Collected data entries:
--------------------------------

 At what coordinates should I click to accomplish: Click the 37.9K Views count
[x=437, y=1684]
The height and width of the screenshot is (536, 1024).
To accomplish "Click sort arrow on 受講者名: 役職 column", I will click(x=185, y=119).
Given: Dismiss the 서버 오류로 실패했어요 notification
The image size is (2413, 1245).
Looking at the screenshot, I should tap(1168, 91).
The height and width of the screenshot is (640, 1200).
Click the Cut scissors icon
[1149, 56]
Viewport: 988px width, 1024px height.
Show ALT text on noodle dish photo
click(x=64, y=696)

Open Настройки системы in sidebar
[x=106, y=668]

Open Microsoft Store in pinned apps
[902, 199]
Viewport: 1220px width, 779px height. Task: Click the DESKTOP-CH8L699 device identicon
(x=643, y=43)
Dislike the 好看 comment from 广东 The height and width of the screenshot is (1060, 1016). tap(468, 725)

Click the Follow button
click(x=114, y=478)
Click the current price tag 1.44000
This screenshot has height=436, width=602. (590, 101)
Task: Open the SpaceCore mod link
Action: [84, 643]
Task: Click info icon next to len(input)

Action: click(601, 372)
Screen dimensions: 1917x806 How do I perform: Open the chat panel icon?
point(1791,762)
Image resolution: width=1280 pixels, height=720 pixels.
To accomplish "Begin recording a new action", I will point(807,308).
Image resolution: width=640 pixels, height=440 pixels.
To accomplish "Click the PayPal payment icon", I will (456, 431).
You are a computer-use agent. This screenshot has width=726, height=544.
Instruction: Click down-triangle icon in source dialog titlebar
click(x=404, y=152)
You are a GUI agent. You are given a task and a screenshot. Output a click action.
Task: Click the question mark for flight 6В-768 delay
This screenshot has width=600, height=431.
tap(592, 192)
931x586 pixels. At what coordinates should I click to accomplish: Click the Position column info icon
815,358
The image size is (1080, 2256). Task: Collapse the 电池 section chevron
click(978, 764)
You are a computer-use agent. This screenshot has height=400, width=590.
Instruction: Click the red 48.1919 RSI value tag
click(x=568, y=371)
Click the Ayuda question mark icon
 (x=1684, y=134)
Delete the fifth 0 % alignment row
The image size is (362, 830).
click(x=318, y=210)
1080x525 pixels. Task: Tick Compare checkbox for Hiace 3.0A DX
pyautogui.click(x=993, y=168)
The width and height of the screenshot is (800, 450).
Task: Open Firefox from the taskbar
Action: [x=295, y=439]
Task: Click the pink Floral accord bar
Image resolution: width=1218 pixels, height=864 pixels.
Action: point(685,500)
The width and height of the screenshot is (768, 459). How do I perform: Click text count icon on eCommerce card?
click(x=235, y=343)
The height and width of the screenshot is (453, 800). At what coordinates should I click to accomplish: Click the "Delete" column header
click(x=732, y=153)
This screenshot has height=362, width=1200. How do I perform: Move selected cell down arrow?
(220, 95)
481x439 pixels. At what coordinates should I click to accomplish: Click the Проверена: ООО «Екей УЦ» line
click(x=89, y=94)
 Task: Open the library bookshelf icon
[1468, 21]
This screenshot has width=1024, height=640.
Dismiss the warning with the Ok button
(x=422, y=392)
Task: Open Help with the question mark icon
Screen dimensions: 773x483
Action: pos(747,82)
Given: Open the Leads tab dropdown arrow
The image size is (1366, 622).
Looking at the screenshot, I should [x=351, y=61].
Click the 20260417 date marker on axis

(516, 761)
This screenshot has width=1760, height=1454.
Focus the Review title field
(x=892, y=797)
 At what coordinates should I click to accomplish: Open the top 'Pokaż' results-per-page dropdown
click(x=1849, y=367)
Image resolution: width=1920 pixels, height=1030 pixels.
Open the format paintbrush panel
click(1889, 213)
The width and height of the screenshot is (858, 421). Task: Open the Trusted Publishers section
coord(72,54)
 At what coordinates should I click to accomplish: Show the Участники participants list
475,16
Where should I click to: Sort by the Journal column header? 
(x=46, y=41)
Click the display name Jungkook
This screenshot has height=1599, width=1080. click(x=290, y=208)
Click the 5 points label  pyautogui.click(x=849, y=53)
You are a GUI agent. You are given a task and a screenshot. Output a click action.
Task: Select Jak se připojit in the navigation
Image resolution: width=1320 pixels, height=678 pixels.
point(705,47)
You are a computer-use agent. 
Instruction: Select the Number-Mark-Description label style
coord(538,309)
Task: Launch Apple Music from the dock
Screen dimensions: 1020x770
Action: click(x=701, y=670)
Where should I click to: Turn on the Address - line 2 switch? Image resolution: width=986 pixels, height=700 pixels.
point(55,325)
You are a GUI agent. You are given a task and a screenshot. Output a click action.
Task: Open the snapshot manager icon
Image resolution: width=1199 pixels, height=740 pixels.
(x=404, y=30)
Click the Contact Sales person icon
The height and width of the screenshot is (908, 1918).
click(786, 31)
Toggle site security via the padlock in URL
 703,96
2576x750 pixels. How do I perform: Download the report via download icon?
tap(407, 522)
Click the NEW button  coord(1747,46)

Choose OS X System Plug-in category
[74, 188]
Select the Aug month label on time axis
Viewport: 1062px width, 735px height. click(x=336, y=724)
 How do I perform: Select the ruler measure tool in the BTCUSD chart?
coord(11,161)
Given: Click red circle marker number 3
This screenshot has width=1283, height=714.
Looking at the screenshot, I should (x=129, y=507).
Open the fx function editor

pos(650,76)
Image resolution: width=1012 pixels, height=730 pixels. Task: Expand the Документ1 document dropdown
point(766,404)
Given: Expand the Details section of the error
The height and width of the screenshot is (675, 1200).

--------------------------------

[What you will do]: Once you have read the data above, print all of it again exactly.

[Exercise output]:
 At what coordinates should I click to accomplish: Click the 37.9K Views count
[x=437, y=1684]
The height and width of the screenshot is (536, 1024).
To accomplish "Click sort arrow on 受講者名: 役職 column", I will click(x=185, y=119).
Given: Dismiss the 서버 오류로 실패했어요 notification
The image size is (2413, 1245).
Looking at the screenshot, I should tap(1168, 91).
The height and width of the screenshot is (640, 1200).
Click the Cut scissors icon
[1149, 56]
Viewport: 988px width, 1024px height.
Show ALT text on noodle dish photo
click(x=64, y=696)

Open Настройки системы in sidebar
[x=106, y=668]

Open Microsoft Store in pinned apps
[902, 199]
Viewport: 1220px width, 779px height. Task: Click the DESKTOP-CH8L699 device identicon
(x=643, y=43)
Dislike the 好看 comment from 广东 The height and width of the screenshot is (1060, 1016). tap(468, 725)

Click the Follow button
click(x=114, y=478)
Click the current price tag 1.44000
This screenshot has height=436, width=602. (590, 101)
Task: Open the SpaceCore mod link
Action: [84, 643]
Task: Click info icon next to len(input)

Action: click(601, 372)
Screen dimensions: 1917x806 How do I perform: Open the chat panel icon?
point(1791,762)
Image resolution: width=1280 pixels, height=720 pixels.
To accomplish "Begin recording a new action", I will point(807,308).
Image resolution: width=640 pixels, height=440 pixels.
To accomplish "Click the PayPal payment icon", I will (456, 431).
You are a computer-use agent. This screenshot has width=726, height=544.
Instruction: Click down-triangle icon in source dialog titlebar
click(x=404, y=152)
You are a GUI agent. You are given a task and a screenshot. Output a click action.
Task: Click the question mark for flight 6В-768 delay
This screenshot has width=600, height=431.
tap(592, 192)
931x586 pixels. At what coordinates should I click to accomplish: Click the Position column info icon
815,358
The image size is (1080, 2256). Task: Collapse the 电池 section chevron
click(978, 764)
You are a computer-use agent. This screenshot has height=400, width=590.
Instruction: Click the red 48.1919 RSI value tag
click(x=568, y=371)
Click the Ayuda question mark icon
 (x=1684, y=134)
Delete the fifth 0 % alignment row
The image size is (362, 830).
click(x=318, y=210)
1080x525 pixels. Task: Tick Compare checkbox for Hiace 3.0A DX
pyautogui.click(x=993, y=168)
The width and height of the screenshot is (800, 450).
Task: Open Firefox from the taskbar
Action: [x=295, y=439]
Task: Click the pink Floral accord bar
Image resolution: width=1218 pixels, height=864 pixels.
Action: point(685,500)
The width and height of the screenshot is (768, 459). How do I perform: Click text count icon on eCommerce card?
click(x=235, y=343)
The height and width of the screenshot is (453, 800). At what coordinates should I click to accomplish: Click the "Delete" column header
click(x=732, y=153)
This screenshot has height=362, width=1200. How do I perform: Move selected cell down arrow?
(220, 95)
481x439 pixels. At what coordinates should I click to accomplish: Click the Проверена: ООО «Екей УЦ» line
click(x=89, y=94)
 Task: Open the library bookshelf icon
[1468, 21]
This screenshot has width=1024, height=640.
Dismiss the warning with the Ok button
(x=422, y=392)
Task: Open Help with the question mark icon
Screen dimensions: 773x483
Action: pos(747,82)
Given: Open the Leads tab dropdown arrow
The image size is (1366, 622).
Looking at the screenshot, I should [x=351, y=61].
Click the 20260417 date marker on axis

(516, 761)
This screenshot has width=1760, height=1454.
Focus the Review title field
(x=892, y=797)
 At what coordinates should I click to accomplish: Open the top 'Pokaż' results-per-page dropdown
click(x=1849, y=367)
Image resolution: width=1920 pixels, height=1030 pixels.
Open the format paintbrush panel
click(1889, 213)
The width and height of the screenshot is (858, 421). Task: Open the Trusted Publishers section
coord(72,54)
 At what coordinates should I click to accomplish: Show the Участники participants list
475,16
Where should I click to: Sort by the Journal column header? 
(x=46, y=41)
Click the display name Jungkook
This screenshot has height=1599, width=1080. click(x=290, y=208)
Click the 5 points label  pyautogui.click(x=849, y=53)
You are a GUI agent. You are given a task and a screenshot. Output a click action.
Task: Select Jak se připojit in the navigation
Image resolution: width=1320 pixels, height=678 pixels.
point(705,47)
You are a computer-use agent. 
Instruction: Select the Number-Mark-Description label style
coord(538,309)
Task: Launch Apple Music from the dock
Screen dimensions: 1020x770
Action: click(x=701, y=670)
Where should I click to: Turn on the Address - line 2 switch? Image resolution: width=986 pixels, height=700 pixels.
point(55,325)
You are a GUI agent. You are given a task and a screenshot. Output a click action.
Task: Open the snapshot manager icon
Image resolution: width=1199 pixels, height=740 pixels.
(x=404, y=30)
Click the Contact Sales person icon
The height and width of the screenshot is (908, 1918).
click(786, 31)
Toggle site security via the padlock in URL
 703,96
2576x750 pixels. How do I perform: Download the report via download icon?
tap(407, 522)
Click the NEW button  coord(1747,46)

Choose OS X System Plug-in category
[74, 188]
Select the Aug month label on time axis
Viewport: 1062px width, 735px height. click(x=336, y=724)
 How do I perform: Select the ruler measure tool in the BTCUSD chart?
coord(11,161)
Given: Click red circle marker number 3
This screenshot has width=1283, height=714.
Looking at the screenshot, I should (x=129, y=507).
Open the fx function editor

pos(650,76)
Image resolution: width=1012 pixels, height=730 pixels. Task: Expand the Документ1 document dropdown
point(766,404)
Given: Expand the Details section of the error
The height and width of the screenshot is (675, 1200).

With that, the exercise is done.